In general - triacs likes only active loads.
And triacs don't like caps specifically because caps introduce
phase shift between I and V.
I am talking about triac-based dimmers. Not all of them are
using triacs.

The Lutron ones do - I think. Didn't Joel Spira (Lutron founder) invent triac dimmers? Anyway, their bypass is definitely a cap. I do know that other bypasses use resistors.

Edit: I am wrong. Joel Spira invented thyristor-based dimmers.

Could be. As I said, all depend on what kind of triac they are using.
And more important, if there is any power correction circuitry is used.
Very good triac-based dimmers should/must use power correctors.
Since nobody published a schematics there is no way to know this
unless you open a toy. If you see a sizable inductor next to the triac most
likely this is a power corrector.

Many older LEDs were non-dimmable or dimmed poorly. Updated bulbs, even inexpensive ones, do a much better job working on a dimmer.

Given LEDs are pretty cheap now, skip the load resistors, capacitors, etc. - start with the obvious and simple solution - get some new LEDs.

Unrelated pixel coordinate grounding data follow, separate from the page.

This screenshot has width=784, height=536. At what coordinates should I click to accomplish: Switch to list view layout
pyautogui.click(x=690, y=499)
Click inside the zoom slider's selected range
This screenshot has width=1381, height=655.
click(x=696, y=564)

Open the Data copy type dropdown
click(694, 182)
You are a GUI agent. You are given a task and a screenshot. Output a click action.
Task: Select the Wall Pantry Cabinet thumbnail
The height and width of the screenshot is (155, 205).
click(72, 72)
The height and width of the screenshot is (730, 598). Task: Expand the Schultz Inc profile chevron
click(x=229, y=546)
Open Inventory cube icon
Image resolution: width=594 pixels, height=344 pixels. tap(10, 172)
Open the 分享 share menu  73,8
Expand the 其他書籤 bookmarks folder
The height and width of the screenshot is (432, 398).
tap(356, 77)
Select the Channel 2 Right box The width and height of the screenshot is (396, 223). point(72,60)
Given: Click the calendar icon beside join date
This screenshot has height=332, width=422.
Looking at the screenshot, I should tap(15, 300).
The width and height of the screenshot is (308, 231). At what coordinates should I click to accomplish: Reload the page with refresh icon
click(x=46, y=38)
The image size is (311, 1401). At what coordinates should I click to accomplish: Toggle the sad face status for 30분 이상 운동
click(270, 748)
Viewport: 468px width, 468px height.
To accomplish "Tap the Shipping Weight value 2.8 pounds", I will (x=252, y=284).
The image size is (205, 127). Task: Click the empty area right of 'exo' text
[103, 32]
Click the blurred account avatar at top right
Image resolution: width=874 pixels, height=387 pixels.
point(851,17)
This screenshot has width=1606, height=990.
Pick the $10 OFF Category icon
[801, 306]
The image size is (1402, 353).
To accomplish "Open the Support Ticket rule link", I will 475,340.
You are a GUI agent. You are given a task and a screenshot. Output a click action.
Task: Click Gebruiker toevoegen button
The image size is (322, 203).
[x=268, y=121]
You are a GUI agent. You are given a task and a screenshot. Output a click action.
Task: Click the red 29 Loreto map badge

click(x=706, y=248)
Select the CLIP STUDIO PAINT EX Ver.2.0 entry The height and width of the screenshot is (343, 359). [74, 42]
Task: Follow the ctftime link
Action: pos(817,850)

And on the use of resistors ... my understanding is the use of resistors was sometimes needed on z-wave dimmers that lacked a neutral line connection. In these dimers, the z-wave chip was powered by a small amount of leakage current from your power line to the load line. For an incandescent bulb, that current continually flowed through the filament but wasn't enough to light the bulb, but allowed the z-wave chip to be powered. In a LED bulb, that leakage current often doesn't continually flow across the LED diode, but builds up a voltage on the source side of the LED diode until there is enough to exceed the LED diode voltage threshold, at which time, the bulb then flashes (or, in some case, if enough leakage, there could have been a really faint continual glow) releasing the built up energy from the leakage current. Thus, if you didn't want LED bulbs to flash when off, you put a high-R value resistor across the load / common line to continually drain the leakage current to the common line preventing voltage build up on the LED diode. When the dimmer is then turned on, the current would be enough to continually feed the LED diode so no flashing. If your dimmer switch has a neutral connection (and most now do), the current powering the z-wave chip exits the chip to the neutral, so you don't have to worry about resistors, etc.


I really am a bit on the fence with this one, yes you can add a resistor especially on TRIAC based dimmers, or any dimmer for that matter, what do you think a regular light bulb is??? Oh my, oh well I guess you could call a regular light bulb a resistor...

So adding a resistor to a LED light setup will help when LED lights have glowing when turned off and not reaching the minimum load of the dimmer when off. The thing here is to have a power resistor of the right wattage. Read this older post.

But going back to the OT, a resistor would not help here and especially not a capacitor either, there is something else going on here and it's most likely a LED bulb that is just not compatible with the dimmer used, I would suggest @hokfujow to reach out to Zooz and see what they say.

It's just an issue with the LED bulbs. I have a set of 12 Collingwood Halers LED downlights connected to a Fibaro Dimmer 2. These units don't have the driver in a bulb cap, it's fastened on to the side of the fitting. I have a similar issue to the one in the OP. If I switch them on at a high dim level, all come on together and I can drop the dimmer to its minimum and all the lamps will remain on. However if I then turn them off and back on again at a low level only a few of them come on. Others may come on after a short time, or when I raise the dim level a little, they'll all join in popcorn style. The number of fittings and the load including calculation for the power factor are within spec for the Fibaro Dimmer 2 and I've used with and without a bypass. I don't have issues with others of the same model as they're much newer models. In the end I've simply calibrated the Dimmer 2's range so that they can't come on below a particular level. I'll swap them all out in due course.

Problem has not recurred, but I suspect @johnwill1 is correct.